Marx, Freud, Nietzsche, her üçü de, birbirlerinden çok farklı biçimlerde de olsa camera obscura metaforunu eserlerinde kullanmıştı. Tanınmış Fransız düşünür Sarah Kofman, nihayet Türkçe çevirisiyle okurlarla buluşacak olan klasik eserinde, bu metaforun oldukça geniş çaplı bir incelemesini yapmakta.

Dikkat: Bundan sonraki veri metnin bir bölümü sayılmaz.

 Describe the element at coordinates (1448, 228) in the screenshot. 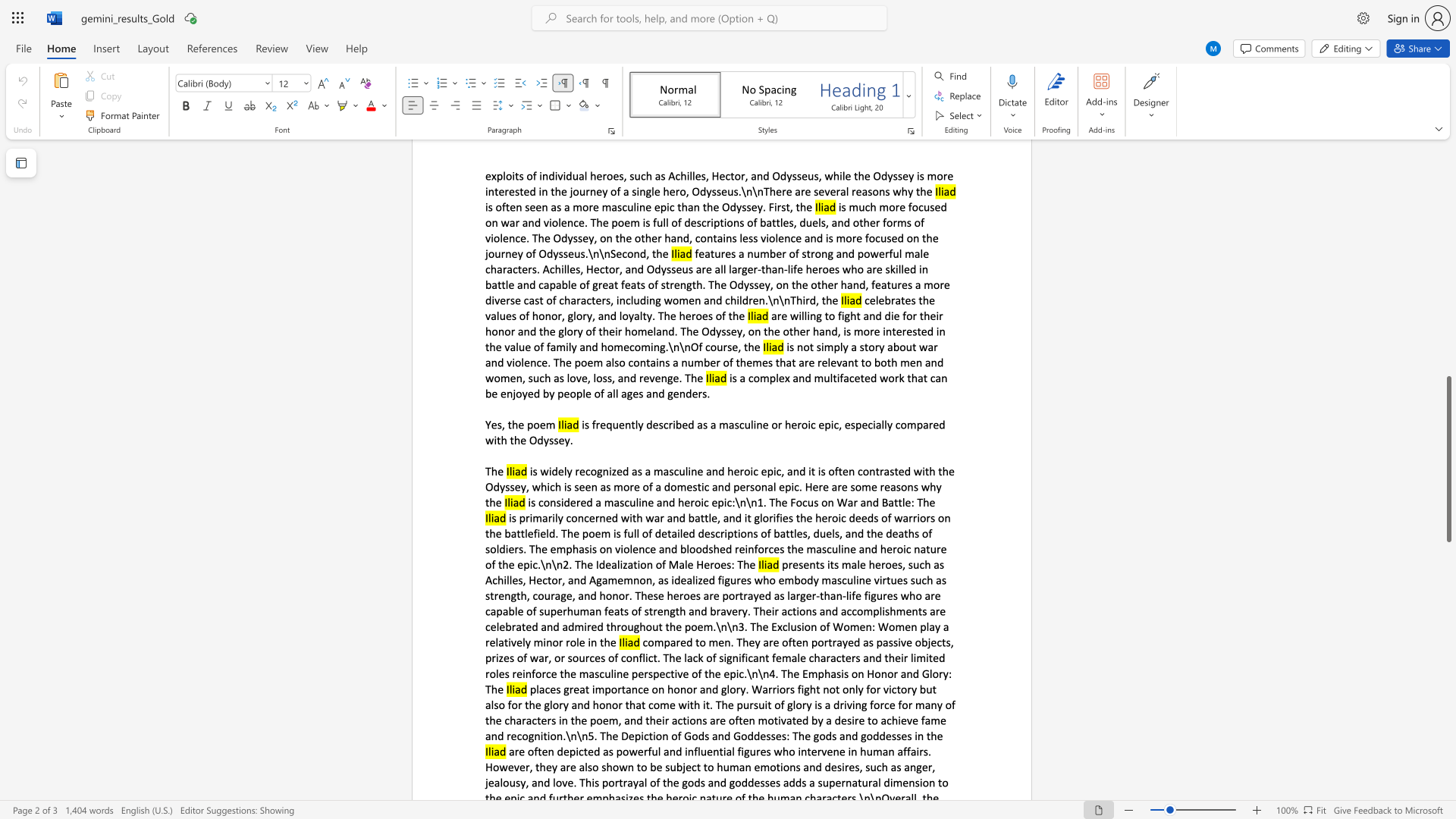

I see `the scrollbar to adjust the page upward` at that location.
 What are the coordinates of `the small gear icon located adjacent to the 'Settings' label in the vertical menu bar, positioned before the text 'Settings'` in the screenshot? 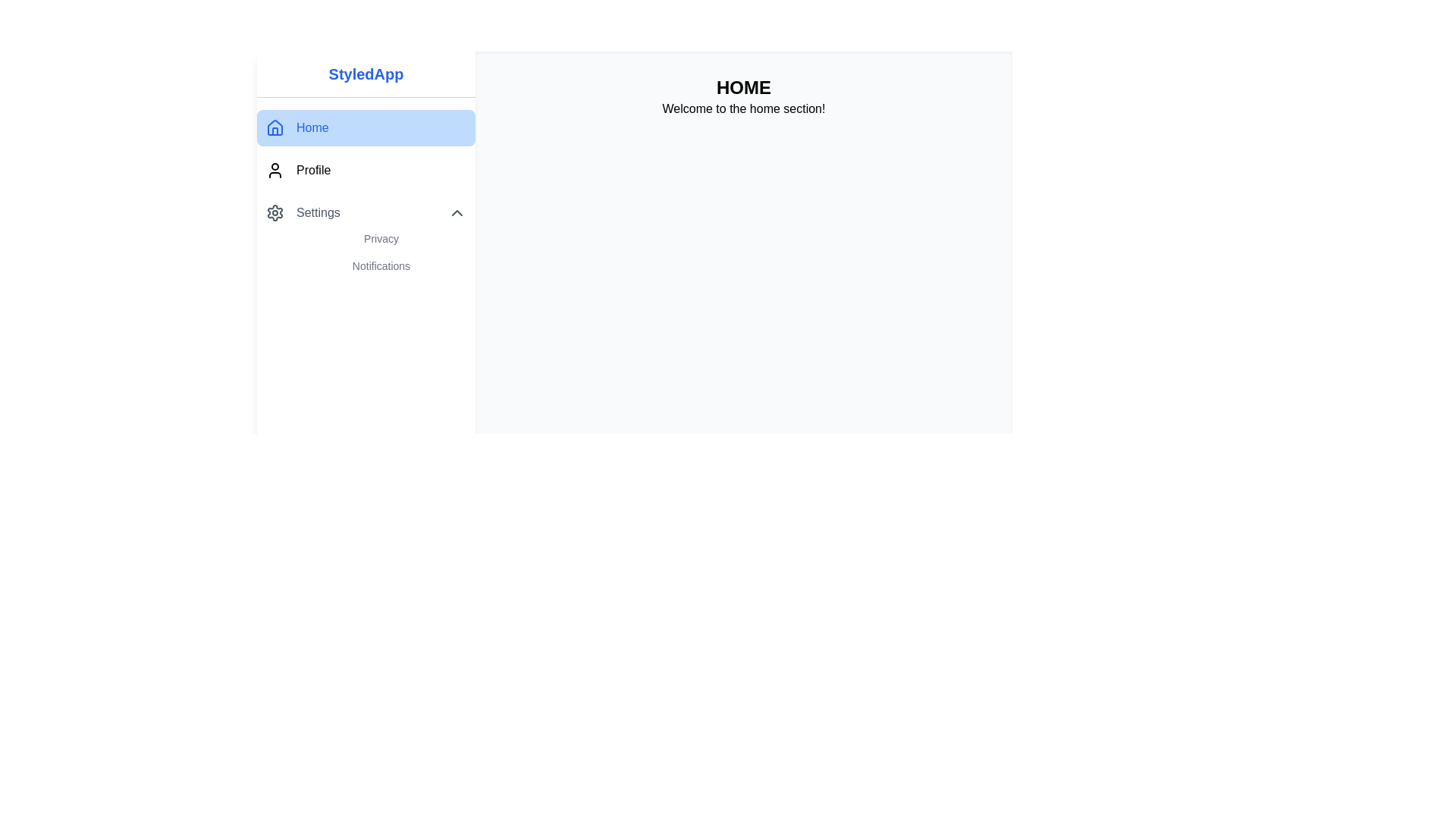 It's located at (275, 213).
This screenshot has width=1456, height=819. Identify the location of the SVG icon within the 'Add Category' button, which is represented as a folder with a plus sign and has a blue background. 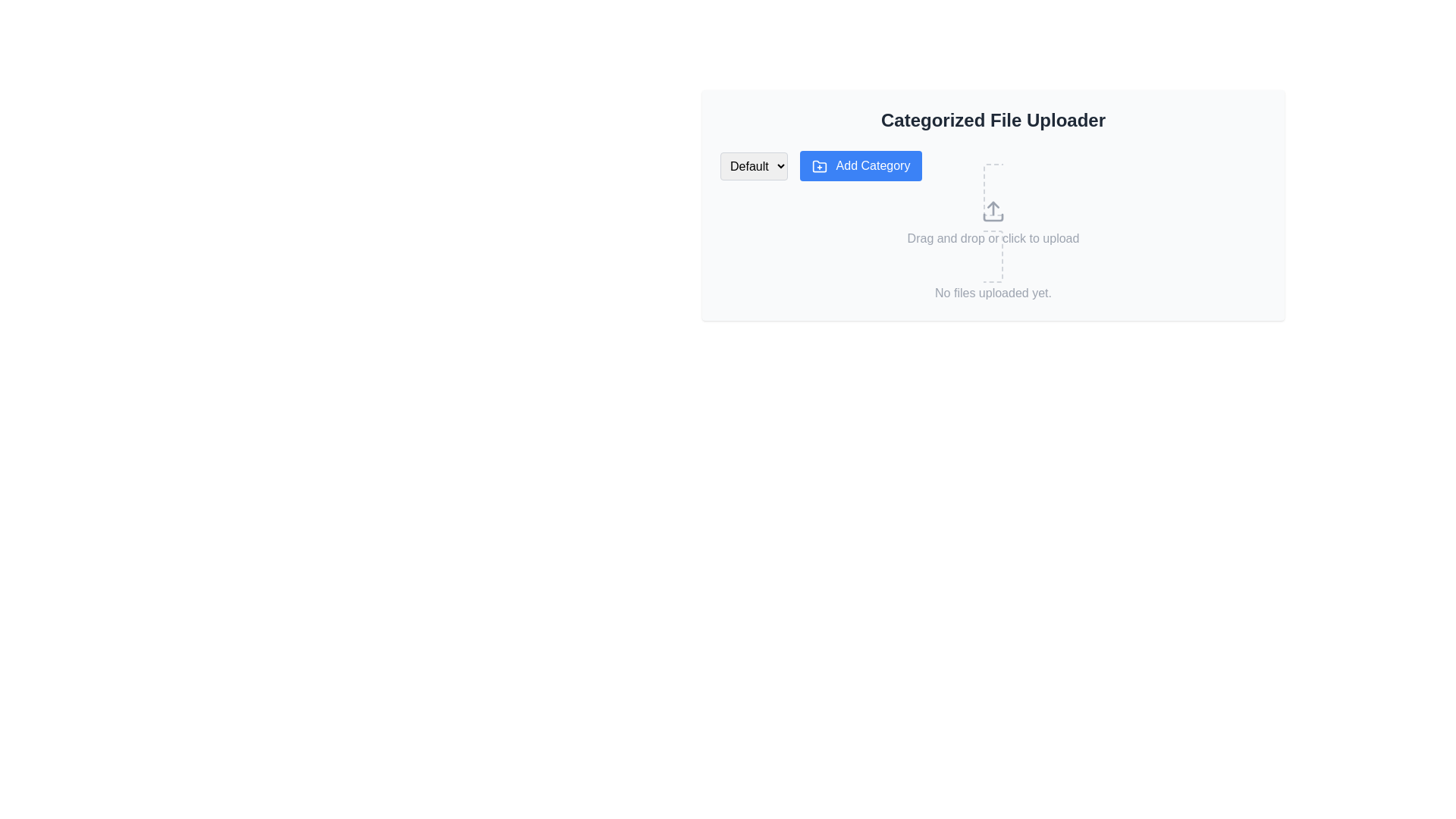
(818, 166).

Marx’a ayırdığı açılış bölümünde Kofman, ters çevirmenin ideolojik süreç için gerekliliği üzerine bir okuma sunuyor. Ardından, Freud’un bilinçdışını tanımlarken camera obscura metaforunu nasıl kullandığını inceliyor. Bir sonraki bölümdeyse Nietzsche’ye göre, camera obscura‘nın “unutuşun metaforu” olduğunu ortaya koyuyor. Kofman burada, “sihirli aygıt” camera obscura’nın, bazı düşünürler için zihin açıcı olmaktan ziyade bir fetiş işlevi görüp görmediği sorusunu yöneltiyor.
Camera Obscura, felsefeden sinemaya uzanan bir yelpazede çağdaş teoriye damgasını vuran bir metaforun güçlü ve hararetli bir tartışmasını bizlere sunuyor.